--- Supplied passage ---
- Eleventh annual Melbourne Mercer Global Pension Index, comparing 37 retirement systems, expanded to cover almost two-thirds of world population
- Singapore’s B-grade leads the way for Asia, followed by Hong Kong SAR and then Malaysia
- Both Hong Kong SAR and Malaysia have improved to C+ grade
- Hong Kong SAR’s retirement system achieves fourth place in integrity sub-index and ranks first in Asia
- The Netherlands and Denmark retain first and second place respectively and the coveted ‘A-grade’
Singapore’s retirement system takes the top spot among Asian countries, ranking seventh out of 37 retirement systems, according to the 2019 Melbourne Mercer Global Pension Index (MMGPI). The index values of Asian retirement systems generally saw an increase on previous years.
Both Hong Kong SAR and Malaysia have improved from previous C-grades to C+. Assessing retirement systems across the sub-indices of adequacy, sustainability and integrity, Hong Kong SAR scored the highest in integrity across Asia, ranking fourth out of 37 retirement systems in the integrity sub-index.
The MMGPI compares retirement systems across the globe and covers almost two-thirds of the world’s population. It highlights the broad spectrum and diversity of the world’s pension systems, demonstrating even the world’s best systems have shortcomings. The 2019 Index includes three new systems – Philippines, Thailand and Turkey.
Using the weighted average of the sub-indices of adequacy, sustainability and integrity, the Index measures each retirement system against more than 40 indicators. Against a global average of 59.3, Asia’s overall index value average was 52.1. Asia’s average adequacy value was more than 10 points short of the global adequacy average at 50.3, and the region’s integrity average fell nine points below the global integrity average. Systems around the world struggled with sustainability, with Asia’s average falling just 2.3 points shy of the global sustainability average of 50.4.
The MMGPI, supported by the Victorian Government of Australia, is a collaborative research project between the Monash Centre for Financial Studies (MCFS) – a research centre based within Monash Business School at Monash University in Melbourne – and professional services firm, Mercer.
This year’s report is the first international study of its kind to document the “wealth effect” – i.e. the tendency for spending to increase with rising wealth – in relation to pension assets. Revealing a strong correlation between the levels of pension assets and net household debt, the MMGPI’s data suggests as pension assets increase, individuals feel wealthier and therefore are likely to borrow more.
Dr David Knox from Mercer, author of the study, said the growth in assets held by pension funds means households feel more financially secure in having future income from their nest egg, thereby allowing them to borrow funds prior to retirement to improve their current and future living standards.

--- Problem description ---
Carry the passage on the 2019 Melbourne Mercer Global Pension Index forward from its final sentence.

--- Source material ---

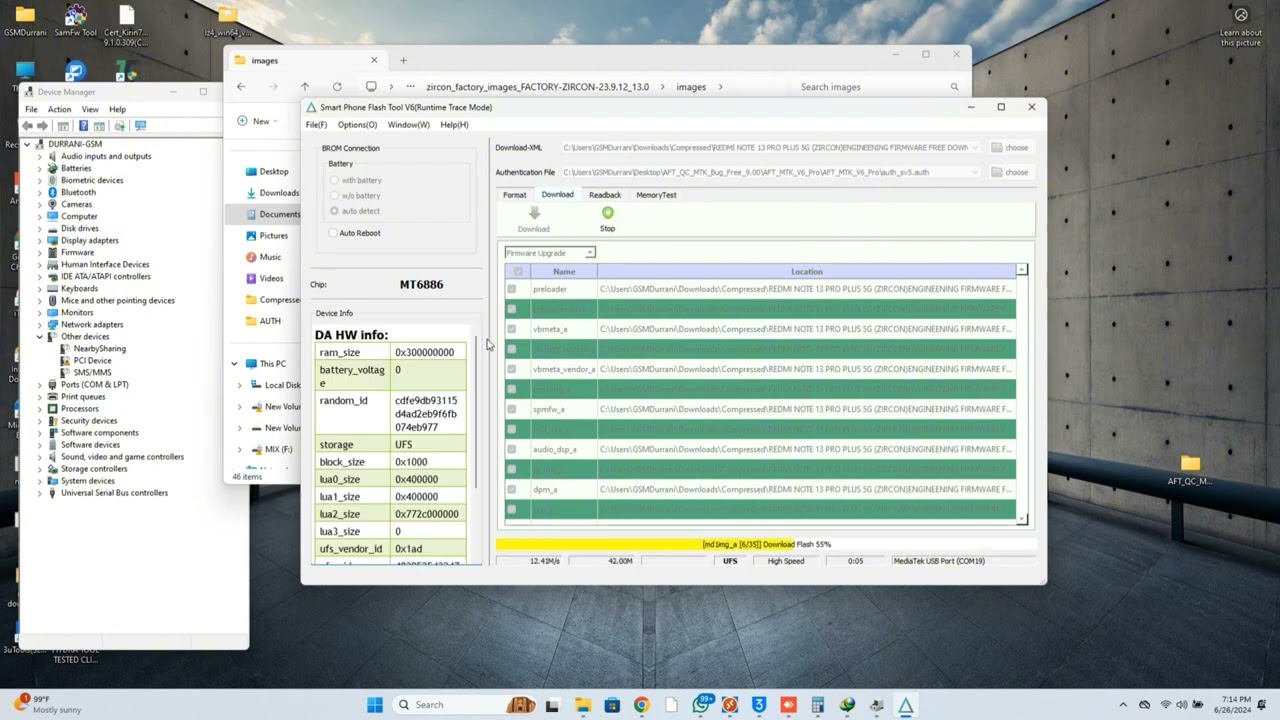Open the Firmware Upgrade mode dropdown
This screenshot has width=1280, height=720.
(550, 253)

--- Task answer ---
“As the wealth of an individual grows, whether it be in home ownership, investment portfolios or their retirement savings, so does their comfort with amassing debt. The evidence suggests on a global basis, for every extra dollar a person has in pension assets, their net household debt rises by just under 50 cents,” Dr Knox said.
While each pension system has a unique set of circumstances, the report makes clear there are common improvements which can be made to the challenges all regions are facing.
“Systems around the world are facing unprecedented life expectancy and rising pressure on public resources to support the health and welfare of older citizens. It’s imperative that policy makers reflect on the strengths and weaknesses of their systems to ensure stronger long-term outcomes for the retirees of the future,” said Dr Knox.
“Now in its eleventh year, the Melbourne Mercer Global Pension Index is a great source of data on pension systems around the world, and the high international standing of this report is testament to Melbourne’s reputation as a global centre of industry research, innovation and financial expertise,” said the Minister for Jobs, Innovation and Trade, Martin Pakula.
By the numbers
The Netherlands had the highest index value (81.0), and has consistently held first or second position for 10 out of the past 11 MMGPI reports.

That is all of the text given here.